That time Orson Welles met Andy Kaufman @Dangerous Minds12 de dezembro, 2016
Orson Welles and Andy Kaufman were arguably the two greatest pranksters in American history. Welles infamously sparked an intense bout of public hysteria when his 1938 radio adaptation of H.G. Wells’ War of the Worlds conned thousands of radio listeners into believing that a Martian invasion of Earth was actually occurring. Welles’ final finished feature film, 1974’s documentary F for Fake, about the notorious art forger Elmyr De Hory is a dazzling, intellectuality challenging masterpiece that can never quite decide if it’s a fake documentary about a painter of fake masterpieces who himself was the subject of a true biography written by a fake biographer (Clifford Irving)… or what it is.

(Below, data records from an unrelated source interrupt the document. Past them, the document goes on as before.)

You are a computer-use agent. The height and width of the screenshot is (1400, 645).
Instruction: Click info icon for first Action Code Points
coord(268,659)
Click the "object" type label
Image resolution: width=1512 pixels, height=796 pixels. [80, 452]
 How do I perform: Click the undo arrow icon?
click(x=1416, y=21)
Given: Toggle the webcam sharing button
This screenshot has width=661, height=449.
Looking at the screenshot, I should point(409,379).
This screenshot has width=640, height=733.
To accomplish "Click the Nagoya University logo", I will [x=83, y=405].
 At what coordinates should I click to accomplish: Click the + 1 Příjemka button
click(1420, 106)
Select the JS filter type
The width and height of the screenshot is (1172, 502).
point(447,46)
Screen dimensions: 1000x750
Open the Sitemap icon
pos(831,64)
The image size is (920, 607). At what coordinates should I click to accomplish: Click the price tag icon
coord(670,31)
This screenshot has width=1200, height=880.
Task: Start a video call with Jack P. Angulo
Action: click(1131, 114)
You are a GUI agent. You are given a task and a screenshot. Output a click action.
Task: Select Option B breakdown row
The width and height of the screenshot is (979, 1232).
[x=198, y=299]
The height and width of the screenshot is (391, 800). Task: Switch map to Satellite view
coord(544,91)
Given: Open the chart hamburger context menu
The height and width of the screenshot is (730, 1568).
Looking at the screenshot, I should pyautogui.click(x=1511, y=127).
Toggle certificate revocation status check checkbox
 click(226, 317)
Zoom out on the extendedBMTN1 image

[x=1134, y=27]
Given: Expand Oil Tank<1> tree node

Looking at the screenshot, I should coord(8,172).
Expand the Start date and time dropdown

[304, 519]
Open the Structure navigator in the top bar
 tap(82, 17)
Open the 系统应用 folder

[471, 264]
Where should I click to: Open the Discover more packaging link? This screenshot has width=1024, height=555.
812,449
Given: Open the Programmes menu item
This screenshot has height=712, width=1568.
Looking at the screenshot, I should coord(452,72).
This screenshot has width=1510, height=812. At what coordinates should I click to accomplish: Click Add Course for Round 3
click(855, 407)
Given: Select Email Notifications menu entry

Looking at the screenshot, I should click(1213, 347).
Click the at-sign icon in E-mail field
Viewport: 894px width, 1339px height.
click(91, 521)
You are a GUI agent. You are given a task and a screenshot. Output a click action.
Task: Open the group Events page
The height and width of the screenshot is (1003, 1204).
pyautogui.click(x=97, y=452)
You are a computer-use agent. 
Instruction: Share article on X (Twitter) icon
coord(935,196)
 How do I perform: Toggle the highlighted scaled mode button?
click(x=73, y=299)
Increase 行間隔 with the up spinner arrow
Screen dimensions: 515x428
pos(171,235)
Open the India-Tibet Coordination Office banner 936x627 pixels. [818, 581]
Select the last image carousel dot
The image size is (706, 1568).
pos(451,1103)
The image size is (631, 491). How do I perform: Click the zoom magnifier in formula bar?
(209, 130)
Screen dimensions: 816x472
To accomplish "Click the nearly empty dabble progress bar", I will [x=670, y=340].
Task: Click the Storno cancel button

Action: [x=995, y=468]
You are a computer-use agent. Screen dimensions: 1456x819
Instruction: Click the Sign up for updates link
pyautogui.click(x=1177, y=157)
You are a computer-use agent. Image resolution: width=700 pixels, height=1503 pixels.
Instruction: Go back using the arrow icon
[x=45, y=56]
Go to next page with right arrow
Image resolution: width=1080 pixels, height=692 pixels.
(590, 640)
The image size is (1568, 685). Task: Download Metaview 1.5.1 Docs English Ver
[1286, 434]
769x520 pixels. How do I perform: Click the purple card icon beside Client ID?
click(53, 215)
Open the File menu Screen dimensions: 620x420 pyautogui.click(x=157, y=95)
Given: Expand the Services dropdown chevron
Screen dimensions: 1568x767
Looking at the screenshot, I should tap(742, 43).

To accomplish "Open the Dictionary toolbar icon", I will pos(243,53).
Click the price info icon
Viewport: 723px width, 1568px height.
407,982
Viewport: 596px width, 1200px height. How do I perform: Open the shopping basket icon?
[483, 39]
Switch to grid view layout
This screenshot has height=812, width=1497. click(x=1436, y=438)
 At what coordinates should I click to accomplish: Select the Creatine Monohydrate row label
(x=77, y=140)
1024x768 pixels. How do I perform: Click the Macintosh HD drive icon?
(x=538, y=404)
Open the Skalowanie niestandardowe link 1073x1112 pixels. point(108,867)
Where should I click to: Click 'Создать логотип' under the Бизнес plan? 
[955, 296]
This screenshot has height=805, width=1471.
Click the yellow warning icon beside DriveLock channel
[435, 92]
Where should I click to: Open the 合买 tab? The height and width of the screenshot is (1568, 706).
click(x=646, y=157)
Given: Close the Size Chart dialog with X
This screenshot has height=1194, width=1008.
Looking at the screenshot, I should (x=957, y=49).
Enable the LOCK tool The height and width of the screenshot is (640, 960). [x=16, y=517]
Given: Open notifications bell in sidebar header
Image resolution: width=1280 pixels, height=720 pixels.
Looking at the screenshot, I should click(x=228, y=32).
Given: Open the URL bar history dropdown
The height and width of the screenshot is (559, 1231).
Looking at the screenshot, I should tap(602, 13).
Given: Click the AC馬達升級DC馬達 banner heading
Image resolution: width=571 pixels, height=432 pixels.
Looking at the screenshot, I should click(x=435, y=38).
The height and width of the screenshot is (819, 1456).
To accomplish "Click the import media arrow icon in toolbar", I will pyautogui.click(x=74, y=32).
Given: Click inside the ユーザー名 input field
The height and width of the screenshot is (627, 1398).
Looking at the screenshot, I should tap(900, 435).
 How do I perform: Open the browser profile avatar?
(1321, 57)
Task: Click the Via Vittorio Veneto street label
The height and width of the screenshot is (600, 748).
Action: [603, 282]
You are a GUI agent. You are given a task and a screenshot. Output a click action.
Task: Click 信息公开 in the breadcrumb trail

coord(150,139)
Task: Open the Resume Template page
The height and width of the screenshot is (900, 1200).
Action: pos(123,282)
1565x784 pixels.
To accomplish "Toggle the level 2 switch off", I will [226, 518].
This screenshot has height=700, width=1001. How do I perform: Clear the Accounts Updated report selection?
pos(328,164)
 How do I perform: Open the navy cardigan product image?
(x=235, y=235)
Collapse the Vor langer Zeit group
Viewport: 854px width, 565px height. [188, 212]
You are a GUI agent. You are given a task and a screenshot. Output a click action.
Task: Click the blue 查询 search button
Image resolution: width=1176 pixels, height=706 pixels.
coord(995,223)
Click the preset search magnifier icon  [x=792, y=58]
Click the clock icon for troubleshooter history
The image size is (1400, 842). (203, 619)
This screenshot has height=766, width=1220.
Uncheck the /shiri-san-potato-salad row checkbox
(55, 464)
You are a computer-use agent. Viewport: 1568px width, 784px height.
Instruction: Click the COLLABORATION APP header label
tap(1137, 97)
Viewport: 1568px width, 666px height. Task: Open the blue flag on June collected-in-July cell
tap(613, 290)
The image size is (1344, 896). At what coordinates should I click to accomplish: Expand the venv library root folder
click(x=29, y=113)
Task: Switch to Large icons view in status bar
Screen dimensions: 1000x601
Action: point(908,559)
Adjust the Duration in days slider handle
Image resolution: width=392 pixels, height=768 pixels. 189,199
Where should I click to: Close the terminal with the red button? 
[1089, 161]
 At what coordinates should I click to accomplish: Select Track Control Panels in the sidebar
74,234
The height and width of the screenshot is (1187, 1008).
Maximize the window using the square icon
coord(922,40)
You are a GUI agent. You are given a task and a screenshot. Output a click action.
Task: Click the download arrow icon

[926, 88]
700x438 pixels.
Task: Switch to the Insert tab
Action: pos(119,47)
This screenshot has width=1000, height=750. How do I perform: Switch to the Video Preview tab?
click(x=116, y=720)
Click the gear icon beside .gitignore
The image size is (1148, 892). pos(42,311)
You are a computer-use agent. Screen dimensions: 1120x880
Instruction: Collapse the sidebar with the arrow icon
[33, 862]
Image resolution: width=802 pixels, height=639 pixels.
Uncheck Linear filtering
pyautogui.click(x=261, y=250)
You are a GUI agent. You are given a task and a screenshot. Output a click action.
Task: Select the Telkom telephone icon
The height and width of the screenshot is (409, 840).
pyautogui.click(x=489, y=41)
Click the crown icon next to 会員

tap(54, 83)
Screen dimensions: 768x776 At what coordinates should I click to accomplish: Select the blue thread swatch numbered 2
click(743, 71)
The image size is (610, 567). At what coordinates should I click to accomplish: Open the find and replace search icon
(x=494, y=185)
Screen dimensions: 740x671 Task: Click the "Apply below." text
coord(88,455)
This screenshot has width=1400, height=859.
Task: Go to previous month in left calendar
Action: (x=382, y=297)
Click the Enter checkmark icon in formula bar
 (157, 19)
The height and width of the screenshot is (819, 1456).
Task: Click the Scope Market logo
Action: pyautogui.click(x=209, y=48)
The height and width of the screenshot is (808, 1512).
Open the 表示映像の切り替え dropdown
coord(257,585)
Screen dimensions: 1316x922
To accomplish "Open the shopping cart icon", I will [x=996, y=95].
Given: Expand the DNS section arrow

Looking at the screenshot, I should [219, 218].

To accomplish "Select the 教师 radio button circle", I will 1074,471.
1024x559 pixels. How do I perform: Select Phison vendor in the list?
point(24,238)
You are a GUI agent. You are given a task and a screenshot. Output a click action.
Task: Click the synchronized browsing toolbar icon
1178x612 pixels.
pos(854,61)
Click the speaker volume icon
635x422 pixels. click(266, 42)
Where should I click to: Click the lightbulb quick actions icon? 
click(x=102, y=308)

Meanwhile, Kaufman’s legendary ability to take a premise beyond its breaking point was so developed that to this day many people still believe that he faked his own death 32 years ago.
The two men not only met, but Welles interviewed Kaufman when he served as a replacement host on The Merv Griffin Show. Despite his notably curmudgeonly behavior in his advanced years, Welles genuinely gushed about Kaufman’s remarkable acting talents. The date of the show was June 25, 1982. Observing the proceedings was Barney Miller actor Ron Glass, who passed away earlier this week.
I was happy to learn that Welles appreciated the comedic heights achieved by Taxi, which he calls one of the few things on TV that is not a “criminal felony,” but it’s even more interesting to notice the man behind the Mercury Theatre, possibly the greatest theatrical ensemble ever put together, observe that Taxi, despite its marvelous cast, often fell short of its potential as an ensemble show because the plots were seldom confined to the taxi depot (which would have the effect of forcing multi-character interactions).
Welles acutely observes that “Nobody ever came from nowhere as completely as” Kaufman’s character Latka Gravas did. Kaufman comes out wearing a neck brace but never makes anything of it—this was no doubt a product of his wrestling escapades with countless female opponents.